What factors contribute to blossom end rot on tomatoes?
This common problem on tomatoes (also occurs on peppers, squash, melons, cucumbers, eggplant, etc.), and can be the result of many factors:
- Water stress caused by uneven soil moisture available to the plant. When plants take up moisture from the soil it goes to the foliage first, then to the fruits. The lack of even moisture affects the fruit first resulting in less calcium carried to the fruit.
- Lack of calcium in the soil available for the plant to take up.
- Root damages can cause this as well.
- High feedings of Nitrogen
- High salt levels in the soil
- Too low or too high pH
- Cold air and soil temperatures
- Soils high in salts.
- Individual plants are not doing their job internally resulting in BER.

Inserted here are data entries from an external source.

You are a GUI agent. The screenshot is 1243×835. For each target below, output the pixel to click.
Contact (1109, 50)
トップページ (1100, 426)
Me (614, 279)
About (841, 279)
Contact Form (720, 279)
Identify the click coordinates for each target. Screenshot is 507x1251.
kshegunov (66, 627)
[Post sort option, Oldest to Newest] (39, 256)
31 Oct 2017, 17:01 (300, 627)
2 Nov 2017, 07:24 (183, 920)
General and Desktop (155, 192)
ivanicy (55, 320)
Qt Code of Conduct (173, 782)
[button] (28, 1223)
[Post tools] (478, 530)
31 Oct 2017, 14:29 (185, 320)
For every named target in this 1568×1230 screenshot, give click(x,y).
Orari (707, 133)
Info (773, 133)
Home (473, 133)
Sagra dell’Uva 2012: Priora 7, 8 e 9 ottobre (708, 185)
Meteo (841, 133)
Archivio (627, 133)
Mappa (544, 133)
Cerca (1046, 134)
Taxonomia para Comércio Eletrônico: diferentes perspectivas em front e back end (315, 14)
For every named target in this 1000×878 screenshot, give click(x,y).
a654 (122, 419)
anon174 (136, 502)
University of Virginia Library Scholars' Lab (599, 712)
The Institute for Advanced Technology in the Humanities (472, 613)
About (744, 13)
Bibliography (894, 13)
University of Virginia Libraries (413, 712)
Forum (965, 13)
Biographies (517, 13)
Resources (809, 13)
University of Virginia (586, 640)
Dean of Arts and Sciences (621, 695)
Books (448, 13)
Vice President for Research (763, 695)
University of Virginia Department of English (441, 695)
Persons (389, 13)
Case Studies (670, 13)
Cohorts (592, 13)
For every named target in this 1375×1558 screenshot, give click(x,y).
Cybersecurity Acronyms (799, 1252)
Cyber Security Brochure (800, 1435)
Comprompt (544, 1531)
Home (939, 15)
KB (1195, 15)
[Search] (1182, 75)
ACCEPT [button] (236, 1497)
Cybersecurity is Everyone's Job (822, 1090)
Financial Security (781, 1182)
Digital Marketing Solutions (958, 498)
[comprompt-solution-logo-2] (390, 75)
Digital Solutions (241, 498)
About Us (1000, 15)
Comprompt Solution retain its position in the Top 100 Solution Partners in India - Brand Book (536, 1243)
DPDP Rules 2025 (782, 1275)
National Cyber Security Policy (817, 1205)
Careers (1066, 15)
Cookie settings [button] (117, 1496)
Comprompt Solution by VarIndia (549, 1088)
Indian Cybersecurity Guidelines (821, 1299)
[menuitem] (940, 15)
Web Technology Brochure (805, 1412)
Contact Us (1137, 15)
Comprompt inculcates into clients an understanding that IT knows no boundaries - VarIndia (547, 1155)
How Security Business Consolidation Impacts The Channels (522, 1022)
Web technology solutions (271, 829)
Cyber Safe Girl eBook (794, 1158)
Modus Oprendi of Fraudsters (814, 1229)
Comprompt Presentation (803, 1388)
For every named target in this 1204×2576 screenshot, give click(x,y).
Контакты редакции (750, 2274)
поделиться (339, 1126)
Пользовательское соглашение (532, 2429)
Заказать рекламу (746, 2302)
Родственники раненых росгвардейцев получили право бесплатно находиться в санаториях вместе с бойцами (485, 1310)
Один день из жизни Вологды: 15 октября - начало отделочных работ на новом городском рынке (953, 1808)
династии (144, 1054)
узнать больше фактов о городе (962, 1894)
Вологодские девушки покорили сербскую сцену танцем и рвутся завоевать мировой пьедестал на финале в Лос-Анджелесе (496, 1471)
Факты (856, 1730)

How to Control Blossom End Rot
- Try adding calcium to the soil and til in, using lime or gypsum, before planting the plants in the ground or containers. These can also be added (top-dress and light raking) once Blossom End Rot shows up on the fruit, to help correct future fruit from being affected. (Calcium Nitrate, Water-soluble lime, hydrated lime, very fine lime become available quickest of the lime – apply early). It may not help if other factors are involved.
- Establish good soil moisture by increasing timely waterings. Apply mulch to tomatoes to retain soil moisture will help.
- Do not overfeed the plants, in particular with high nitrogen fertilizer. Excessive growth, stimulated by the high Nitrogen, increases foliage production, which increases the need for water and calcium to the leaves, and results in the lack of moisture and calcium to the fruits. Use an all-purpose garden food, which is lower in N and higher in Potassium and phosphorus, as well as other needed nutrients, including Calcium.
- Check pH levels. –
- Cold temperatures (soil and air) will also affect the flow of calcium/water to the plant and fruit. Another good reason to not plant tomatoes too early in the season! Plant when the temperatures get warmer.
- Keep records as some selections are more susceptible than others.
For container gardening potting mixes, that do not contain calcium it is harder to keep evenly moist, etc. It is advised to calcium to the mix using Soil Moist to help keep even moisture levels. The larger the pot, the less watering is needed.
Temporary solutions are Blossom End Rot sprays and crushed Tums or Rolaids. You are better off correcting the overall situation causing the problem.